Given instruction A: In the post on classifying playing cards in images, why does the writer switch the last layer from softmax to sigmoid for images with two or more cards? Answer in one to three sentences.
Given instruction B: In the playing-card classification post, how many neurons does the output layer have?
Given instruction C: Resume the post on classifying playing cards in images, starting right after its last sentence.

I have a dataset with images containing one/two/three/... cards. Since in total I have 52 different cards, I have 52 classes -> thus I have 52 neurons in my output layer.
Training the network with one card per image works well with CNN. One label would look like this: [0,0,...,1,0,0] for example. This is the last layer of my network for this task:
model.add(layers.Dense(52, activation='softmax'))
optimizer = keras.optimizers.Adam(lr=0.00001)
model.compile(loss='categorical_crossentropy',metrics=['accuracy'],optimizer=optimizer)
Training my network for two or more cards per image is more challenging for me.
Since one image contains now more than one card, a possible label for this image would look like: [0,1,0,...,1,0,0].
I would start with the same network architecture, but:
I think for this problem I have to use now sigmoid instead of softmax (since each class is independent) in the last layer.
For the loss I would simply use something like mse = tf.keras.losses.MeanSquaredError()
For the accuracy I am not sure.
model.add(layers.Dense(52, activation='sigmoid'))
adam = keras.optimizers.Adam(lr=0.00001)
model.compile(loss=mse ,metrics=['__?__'],optimizer=adam)
How wrong am I with these settings?
I searched a lot - but confusingly I am not finding some helpful comments. People give always some hints as using YOLO - but I wont detect objects - I only want to classify: In the picture there is a ace of hearts and a king of hearts for example - where they are doesnt matter.

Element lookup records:

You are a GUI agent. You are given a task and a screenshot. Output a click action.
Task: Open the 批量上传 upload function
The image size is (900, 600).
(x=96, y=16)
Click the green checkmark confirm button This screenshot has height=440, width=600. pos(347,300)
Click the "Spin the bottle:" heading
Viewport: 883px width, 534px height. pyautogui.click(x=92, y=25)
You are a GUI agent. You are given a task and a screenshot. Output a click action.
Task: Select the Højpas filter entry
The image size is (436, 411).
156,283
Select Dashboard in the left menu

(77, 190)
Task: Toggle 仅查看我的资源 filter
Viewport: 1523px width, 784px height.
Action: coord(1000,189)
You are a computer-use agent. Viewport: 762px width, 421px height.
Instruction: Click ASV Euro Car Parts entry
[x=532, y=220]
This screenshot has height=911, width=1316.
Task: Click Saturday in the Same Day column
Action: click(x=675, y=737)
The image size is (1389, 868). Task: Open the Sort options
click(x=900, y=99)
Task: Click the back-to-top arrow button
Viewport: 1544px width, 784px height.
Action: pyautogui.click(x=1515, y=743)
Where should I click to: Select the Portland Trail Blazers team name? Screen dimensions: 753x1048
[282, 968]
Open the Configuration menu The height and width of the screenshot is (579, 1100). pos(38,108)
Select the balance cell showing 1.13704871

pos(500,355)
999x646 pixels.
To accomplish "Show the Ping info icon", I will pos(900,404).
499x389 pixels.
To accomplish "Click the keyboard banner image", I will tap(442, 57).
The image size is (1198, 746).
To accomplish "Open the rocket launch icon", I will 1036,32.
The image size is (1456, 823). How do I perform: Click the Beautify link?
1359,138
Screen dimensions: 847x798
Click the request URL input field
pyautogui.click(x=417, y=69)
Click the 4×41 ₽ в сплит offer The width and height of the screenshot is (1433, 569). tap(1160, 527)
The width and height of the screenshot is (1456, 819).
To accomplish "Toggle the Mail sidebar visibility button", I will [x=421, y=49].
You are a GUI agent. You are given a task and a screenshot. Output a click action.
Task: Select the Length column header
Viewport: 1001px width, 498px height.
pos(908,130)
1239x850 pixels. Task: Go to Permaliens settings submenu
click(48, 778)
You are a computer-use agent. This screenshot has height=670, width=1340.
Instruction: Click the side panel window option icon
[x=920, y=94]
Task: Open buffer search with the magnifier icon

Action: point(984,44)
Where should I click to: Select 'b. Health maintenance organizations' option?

Task answer A: The writer thinks sigmoid should replace softmax in the last layer because, with more than one card per image, each of the 52 classes is independent.

Task answer B: It has 52 neurons, one for each of the 52 different cards.

Task answer C:
One more confusion: I red several times that CNN can only classify single class problems - is that true? I hope not - but if it is, why and how can I still solve my problem using keras?
Here is the total network:
model = models.Sequential()
model.add(layers.Conv2D(32, (5, 5), activation='relu',input_shape=(500, 500, 3)))
model.add(BatchNormalization())
model.add(layers.MaxPooling2D((4, 4)))
model.add(layers.Conv2D(64, (5, 5), activation='relu'))
model.add(layers.MaxPooling2D((4, 4)))
model.add(BatchNormalization())
model.add(layers.Conv2D(64, (5, 5), activation='relu'))
model.add(layers.MaxPooling2D((3, 3)))
model.add(BatchNormalization())
model.add(layers.Conv2D(64, (3, 3), activation='relu'))
model.add(BatchNormalization())
model.add(layers.Flatten())
model.add(layers.Dense(64, activation='relu'))
model.add(layers.Dropout(0.2))
model.add(layers.Dense(52, activation='softmax'))